WHAT YOU WILL DO: From the line below that contains "Ok (1577, 1248)" to the line that contains "Comprar Agora (1358, 445)", repeat every line exactly, both ends included, and nothing else.

Items listed in a dataset
○ ○ ○ ○ ○ ○ ○

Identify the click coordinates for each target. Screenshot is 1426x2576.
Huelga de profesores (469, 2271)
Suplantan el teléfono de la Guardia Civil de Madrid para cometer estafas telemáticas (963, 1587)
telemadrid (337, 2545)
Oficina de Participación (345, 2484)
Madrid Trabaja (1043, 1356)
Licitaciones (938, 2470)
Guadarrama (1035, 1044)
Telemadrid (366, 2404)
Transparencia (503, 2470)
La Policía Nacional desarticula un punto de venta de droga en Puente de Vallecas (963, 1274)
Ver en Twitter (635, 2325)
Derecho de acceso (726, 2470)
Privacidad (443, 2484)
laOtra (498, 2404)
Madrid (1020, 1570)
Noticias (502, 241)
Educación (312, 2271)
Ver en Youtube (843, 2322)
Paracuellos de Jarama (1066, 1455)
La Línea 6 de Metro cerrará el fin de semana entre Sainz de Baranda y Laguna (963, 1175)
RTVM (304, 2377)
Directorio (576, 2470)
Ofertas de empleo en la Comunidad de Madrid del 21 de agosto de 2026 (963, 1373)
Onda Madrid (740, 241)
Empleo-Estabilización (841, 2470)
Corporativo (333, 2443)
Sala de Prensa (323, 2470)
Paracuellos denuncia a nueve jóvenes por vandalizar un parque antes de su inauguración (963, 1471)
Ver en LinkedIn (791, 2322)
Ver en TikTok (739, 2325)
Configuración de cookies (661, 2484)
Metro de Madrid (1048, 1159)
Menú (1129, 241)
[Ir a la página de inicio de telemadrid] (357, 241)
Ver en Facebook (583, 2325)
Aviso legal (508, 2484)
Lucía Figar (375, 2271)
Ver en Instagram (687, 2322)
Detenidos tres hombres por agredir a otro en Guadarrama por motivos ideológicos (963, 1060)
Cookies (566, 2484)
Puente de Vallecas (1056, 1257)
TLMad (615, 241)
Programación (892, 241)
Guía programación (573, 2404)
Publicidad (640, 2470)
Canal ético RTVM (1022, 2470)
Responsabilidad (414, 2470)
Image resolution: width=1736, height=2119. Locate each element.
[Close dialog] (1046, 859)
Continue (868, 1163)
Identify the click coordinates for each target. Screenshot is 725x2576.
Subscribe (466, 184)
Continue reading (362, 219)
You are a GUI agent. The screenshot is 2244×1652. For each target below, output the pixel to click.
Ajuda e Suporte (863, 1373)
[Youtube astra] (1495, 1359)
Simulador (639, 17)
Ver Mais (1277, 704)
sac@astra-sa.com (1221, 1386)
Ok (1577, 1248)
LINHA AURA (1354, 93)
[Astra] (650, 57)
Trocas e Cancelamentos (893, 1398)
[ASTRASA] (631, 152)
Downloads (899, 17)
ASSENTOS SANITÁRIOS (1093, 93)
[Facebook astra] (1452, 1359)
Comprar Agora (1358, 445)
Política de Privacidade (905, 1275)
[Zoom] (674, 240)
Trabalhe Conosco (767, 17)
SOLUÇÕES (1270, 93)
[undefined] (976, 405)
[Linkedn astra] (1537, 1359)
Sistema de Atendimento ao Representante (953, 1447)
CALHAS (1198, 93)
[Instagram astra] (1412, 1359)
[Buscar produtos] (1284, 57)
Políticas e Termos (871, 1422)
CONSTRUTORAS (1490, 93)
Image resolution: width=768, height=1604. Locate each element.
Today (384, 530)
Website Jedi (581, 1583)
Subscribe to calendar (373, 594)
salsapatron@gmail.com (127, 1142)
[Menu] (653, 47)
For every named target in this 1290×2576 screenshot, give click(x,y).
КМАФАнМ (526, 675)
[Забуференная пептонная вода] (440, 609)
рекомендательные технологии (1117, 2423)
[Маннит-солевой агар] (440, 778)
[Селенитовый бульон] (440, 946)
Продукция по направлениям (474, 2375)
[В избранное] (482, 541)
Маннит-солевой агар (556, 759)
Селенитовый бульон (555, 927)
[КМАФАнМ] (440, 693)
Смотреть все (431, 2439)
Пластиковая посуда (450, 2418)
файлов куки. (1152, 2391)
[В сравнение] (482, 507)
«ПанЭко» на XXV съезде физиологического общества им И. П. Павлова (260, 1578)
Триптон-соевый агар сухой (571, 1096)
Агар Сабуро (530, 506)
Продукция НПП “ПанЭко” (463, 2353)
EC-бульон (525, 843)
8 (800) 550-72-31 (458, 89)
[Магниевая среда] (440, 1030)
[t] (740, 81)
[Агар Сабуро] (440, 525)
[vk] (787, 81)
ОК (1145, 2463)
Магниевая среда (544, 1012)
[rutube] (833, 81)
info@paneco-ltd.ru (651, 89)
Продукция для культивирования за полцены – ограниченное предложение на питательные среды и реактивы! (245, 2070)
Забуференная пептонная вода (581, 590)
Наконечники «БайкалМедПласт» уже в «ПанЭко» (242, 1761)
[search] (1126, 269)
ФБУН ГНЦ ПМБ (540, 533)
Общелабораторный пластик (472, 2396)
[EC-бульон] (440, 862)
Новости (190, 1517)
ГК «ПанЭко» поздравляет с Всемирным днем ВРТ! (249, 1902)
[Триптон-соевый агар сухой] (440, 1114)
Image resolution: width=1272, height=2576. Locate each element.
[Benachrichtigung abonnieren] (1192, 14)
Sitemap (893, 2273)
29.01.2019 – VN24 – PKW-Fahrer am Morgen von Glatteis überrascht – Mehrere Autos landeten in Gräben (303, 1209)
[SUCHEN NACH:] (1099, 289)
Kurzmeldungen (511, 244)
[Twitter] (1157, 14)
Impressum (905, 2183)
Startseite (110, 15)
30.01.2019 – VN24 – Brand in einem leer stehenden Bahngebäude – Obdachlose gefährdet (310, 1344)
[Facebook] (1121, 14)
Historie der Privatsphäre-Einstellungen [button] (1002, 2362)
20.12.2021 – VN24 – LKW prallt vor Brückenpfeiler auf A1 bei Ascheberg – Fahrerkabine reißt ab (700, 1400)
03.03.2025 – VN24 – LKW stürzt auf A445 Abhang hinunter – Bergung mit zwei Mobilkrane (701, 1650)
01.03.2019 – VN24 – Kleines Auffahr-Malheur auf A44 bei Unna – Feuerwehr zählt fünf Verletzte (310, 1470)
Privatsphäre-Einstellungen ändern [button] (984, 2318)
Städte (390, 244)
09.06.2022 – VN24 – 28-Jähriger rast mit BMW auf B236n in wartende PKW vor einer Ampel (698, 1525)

○ ○ ○ ○ ○ ○ ○

ANSWER AREA:
Ok (1577, 1248)
LINHA AURA (1354, 93)
[Astra] (650, 57)
Trocas e Cancelamentos (893, 1398)
[ASTRASA] (631, 152)
Downloads (899, 17)
ASSENTOS SANITÁRIOS (1093, 93)
[Facebook astra] (1452, 1359)
Comprar Agora (1358, 445)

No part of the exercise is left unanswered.